Assentada na agricultura e na exportação de produtos primários, a economia nacional passava por um novo momento com os efeitos da crise internacional de 1929, que botaria abaixo o modelo. Alçado ao governo em novembro de 1930, após o sucesso do golpe de estado que encerraria a república das oligarquias, Vargas lideraria a transição para uma economia cada vez mais urbana, com forte atuação estatal e a formação de um mercado interno, viabilizado pela integração entre as regiões do país.

Parte do processo viria da busca pela formação de uma unidade linguística, religiosa e cultural em todo o território. A criação de um povo brasileiro, coeso e identificado entre si, surgia como preocupação do governo, que, para além da identidade nacional, buscava também a contenção do desemprego causado pela crise econômica.

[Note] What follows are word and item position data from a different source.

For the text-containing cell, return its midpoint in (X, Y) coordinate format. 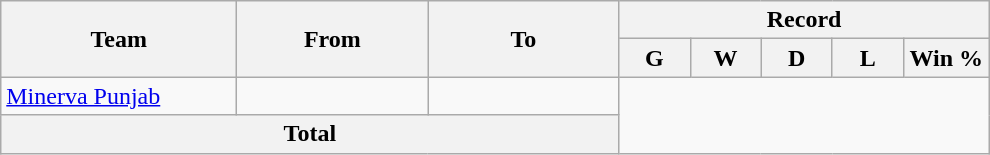
Total (310, 134)
L (868, 58)
G (654, 58)
W (726, 58)
D (796, 58)
Team (119, 39)
From (332, 39)
Record (804, 20)
Win % (946, 58)
To (524, 39)
Minerva Punjab (119, 96)
Return (x, y) of the center of cell containing provided text 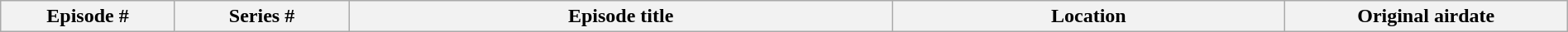
Episode # (88, 17)
Original airdate (1426, 17)
Location (1089, 17)
Series # (261, 17)
Episode title (621, 17)
Extract the [X, Y] coordinate from the center of the cell holding the provided text.  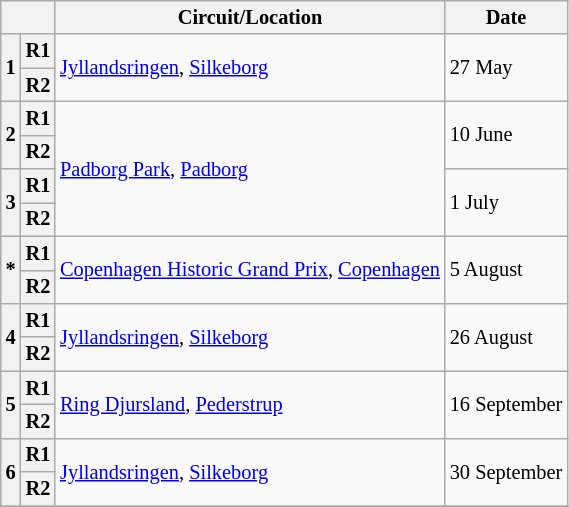
Ring Djursland, Pederstrup [250, 404]
Circuit/Location [250, 17]
4 [11, 336]
Date [506, 17]
16 September [506, 404]
5 August [506, 270]
Padborg Park, Padborg [250, 168]
3 [11, 202]
* [11, 270]
10 June [506, 134]
1 [11, 68]
26 August [506, 336]
Copenhagen Historic Grand Prix, Copenhagen [250, 270]
2 [11, 134]
5 [11, 404]
30 September [506, 472]
27 May [506, 68]
1 July [506, 202]
6 [11, 472]
Detect which cell encompasses the target text, then output its (x, y) center coordinate. 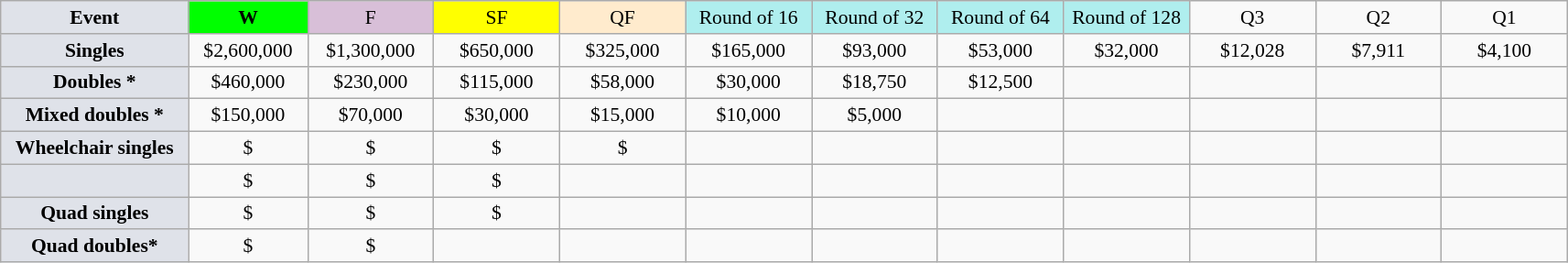
F (371, 17)
Singles (95, 50)
Doubles * (95, 82)
$18,750 (874, 82)
Quad doubles* (95, 246)
Mixed doubles * (95, 115)
$10,000 (749, 115)
$460,000 (248, 82)
Q1 (1505, 17)
QF (622, 17)
$58,000 (622, 82)
Round of 32 (874, 17)
$115,000 (497, 82)
Quad singles (95, 213)
$7,911 (1379, 50)
Round of 16 (749, 17)
Q2 (1379, 17)
Wheelchair singles (95, 148)
$12,500 (1000, 82)
SF (497, 17)
$32,000 (1127, 50)
$150,000 (248, 115)
Q3 (1252, 17)
Event (95, 17)
$230,000 (371, 82)
Round of 128 (1127, 17)
$4,100 (1505, 50)
W (248, 17)
$12,028 (1252, 50)
$165,000 (749, 50)
Round of 64 (1000, 17)
$5,000 (874, 115)
$93,000 (874, 50)
$70,000 (371, 115)
$15,000 (622, 115)
$650,000 (497, 50)
$1,300,000 (371, 50)
$2,600,000 (248, 50)
$325,000 (622, 50)
$53,000 (1000, 50)
From the cell containing the given text, extract its center point as (X, Y) coordinate. 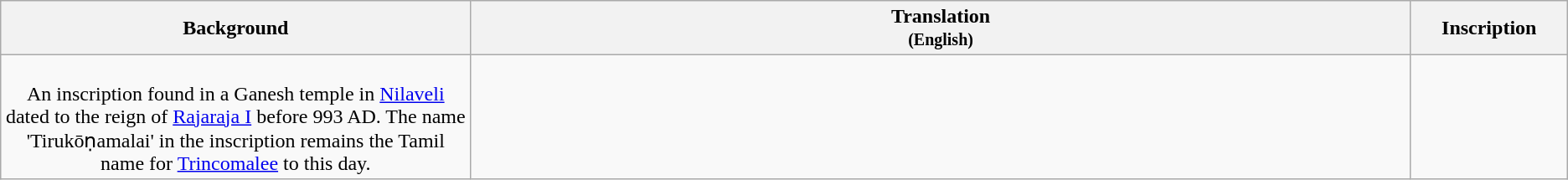
Translation(English) (941, 28)
Inscription (1489, 28)
Background (236, 28)
From the cell containing the given text, extract its center point as (x, y) coordinate. 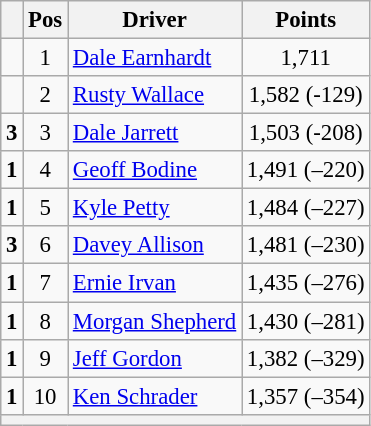
1,582 (-129) (306, 95)
9 (46, 358)
Geoff Bodine (155, 170)
Dale Earnhardt (155, 58)
1,357 (–354) (306, 396)
5 (46, 208)
Points (306, 20)
Kyle Petty (155, 208)
1,481 (–230) (306, 245)
1,430 (–281) (306, 321)
Driver (155, 20)
1,382 (–329) (306, 358)
1,491 (–220) (306, 170)
Davey Allison (155, 245)
6 (46, 245)
Pos (46, 20)
1,503 (-208) (306, 133)
Dale Jarrett (155, 133)
Ernie Irvan (155, 283)
Morgan Shepherd (155, 321)
4 (46, 170)
2 (46, 95)
1,484 (–227) (306, 208)
1,711 (306, 58)
1,435 (–276) (306, 283)
Ken Schrader (155, 396)
10 (46, 396)
8 (46, 321)
7 (46, 283)
Rusty Wallace (155, 95)
Jeff Gordon (155, 358)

Atingindo ambos os objetivos, então, a exaltação e a supervalorização do trabalhador brasileiro ganhariam espaço na agenda da nova administração.

O controle à imigração externa rompia com os estímulos criados pela república até então. Com o fim da escravidão, no fim do século anterior, medidas de atração e subsídio à colocação de estrangeiros no Brasil, notadamente europeus, seriam criadas pelo governo, que buscava, entre outros objetivos, substituir a mão de obra recém liberta. Na virada do século, os europeus já formavam esmagadora maioria na força de trabalho das poucas indústrias nacionais, mas também em outros ramos, como os serviços.

A crise econômica, aliada a formação política de parte dos europeus, que introduziam os pensamentos socialistas e sindicalistas no país, contribuiriam então para uma mudança na percepção dos estrangeiros por parte das elites dominantes. Antes solução, agora eram vistos como problema, sendo necessária a sua substituição.

Dessa forma, em 12 de dezembro de 1930, o decreto n. 19.482 entraria em vigor limitando ainda mais a entrada de imigrantes no Brasil. A partir do ano seguinte, tornava-se proibida a entrada no país de estrangeiros indesejados, isto é, os trabalhadores. O recorte era garantido pela limitação a quem vinha na terceira classe dos navios. Ficavam isentos apenas os artífices ou agricultores convocados por empresas e indivíduos, desde que seguissem as regras já em vigor, que exigiam prévia autorização do governo.

O acesso de imigrantes ao Brasil já era restrito desde pelo menos 1921, nos casos de moléstia, idade avançada e outras características indesejadas, mas tornava-se ainda menos aberto com a nova medida. Para permanecer por mais de 30 dias no país, a partir de então, adultos precisavam comprovar a posse de três contos de réis, demonstrando mais uma vez a delimitação da proibição àqueles cuja renda dependia de sua força de trabalho.

Além disso, a lei determinava que, em noventa dias, todas as firmas deveriam possuir pelo menos dois terços de seus quadros funcionais compostos por brasileiros natos. O panorama de cada empresa deveria ser comunicada ao Ministério do Trabalho, Indústria e Comércio, pasta criada duas semanas antes para estatizar as relações trabalhistas, sendo chamado de “ministério da revolução” por sua importância para o novo regime. Situações distintas só seriam liberadas em caso de falta de brasileiros natos e em serviços “rigorosamente técnicos”, e, mesmo nesses casos, deveriam ser priorizados os brasileiros naturalizados sobre os estrangeiros.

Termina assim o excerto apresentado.